Sebastian Haffner war auch ein 68er, aber ein später. 1907 geboren konnte er nicht mehr Mitglied im SDS werden, aber er schrieb im STERN und in der Meinhof-konkret. Und 1968/9 verdrosch Haffner die Mehrheits-SPD in seiner Artikelserie „Die verratene Revolution“ wegen ihrer konstruktiven Rolle 1917/18. Der linke Haffner - 1938 Emigrant nach England - überraschte 1978 alle mit seinem Buch „Anmerkungen zu Hitler“. Der Tenor der Zeit war damals, ähnlich wie heute, daß Hitler ganz pöhse war, und daß die pöhsen Konservativen ihn an die Macht gebracht haben und der pöhse Kapitalismus sein Gaul gewesen sei. Und da schrieb Haffner, der konkret- und STERN-Journalist:
„Aber von 1930 bis 1941 gelang Hitler innen- und außenpolitisch und schließlich auch militärisch so gut wie alles, was er unternahm, zum Staunen der Welt. … Die einzigen innenpolitischen Gegner oder Konkurrenten, mit denen Hitler in den Jahren 1930-34 ernsthaft zu rechnen und zeitweise zu kämpfen hatte, waren die Konservativen. … Aber die Konservativen, mit ihren gut verschanzten Positionen in Heer, Diplomatie und Verwaltung blieben immer ein echtes politisches Problem für ihn - unentbehrlich für den Alltagsbetrieb, halbe Verbündete, aber immer auch halbe Opponenten und mitunter - zum Teil wenigstens, ganze: Papen und Schleicher rührten sich noch einmal in der Krise des Sommers 1934 (Schleicher zahlte dafür mit seinem Leben …), konservative Wehrmachtsgenerale schmiedeten 1938 und 1939 Putschpläne, konservative Politiker wie Goerdeler und Popitz konstruierten während der ganzen Kriegszeit mit den verschiedensten Partnern aus Heer, Staat und Wirtschaft gegen Hitler, und 1944 hatte sich schließlich sogar so eine Art großer Koalition politischer und militärischer konservativer Hitlergegner gebildet, die in dem Unternehmen des 20. Juli gipfelte. Der 20. Juli war in der Substanz ein hochkonservatives Unternehmen - mit Recht ist gesagt worden, seine Totenliste lese sich wie ein Auszug aus dem Gothaischen Adelskalender … “.
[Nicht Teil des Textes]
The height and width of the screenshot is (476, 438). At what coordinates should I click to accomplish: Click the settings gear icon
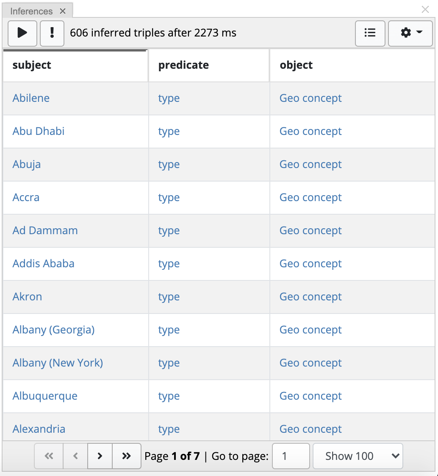tap(406, 33)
Zu Hitler selbst merkte Haffner an:
“Offensichtlich steht Hitler in der Reihe der Diktatoren des 20. Jahrh. irgendwo zwischen Mussolini und Stalin - und zwar, bei genauerem Hinsehen, näher bei Stalin als bei Mussolini. Nichts ist irreführender, als Hitler einen Faschisten zu nennen. Faschismus ist Oberklassenherrschaft, abgestützt durch künstlich erzeugte Massenbegeisterung. Hitler hat wohl Massen begeistert, aber nie, um dadurch eine Oberklasse abzustützen. Er war kein Klassenpolitiker, und sein Nationalsozialismus war alles andere als ein Faschismus. Wir haben bereits im vorigen Kapitel gesehen, daß seine ‘Sozialisierung der Menschen’ genaue Entsprechungen in sozialistischen Staaten wie etwa der heutigen Sowjetunion und der DDR hat …)
Haffner, Anmerkungen zu Hitler, S. 49-61
Die Opposition in der Wehrmacht um die Generale Ludwig Beck (Generalstabschef des Heeres), Hammerstein-Equord, Halder, Oster und Witzleben wollte Hitler verhaften, nachdem der den geplanten Angriff auf Prag begonnen haben würde. Darüber wollten sie mit der britischen Regierung sprechen, doch der ehrenwerte Friedenspolitiker Chamberlain lehnte ab und unterschrieb 1938 lieber das Münchener Diktat.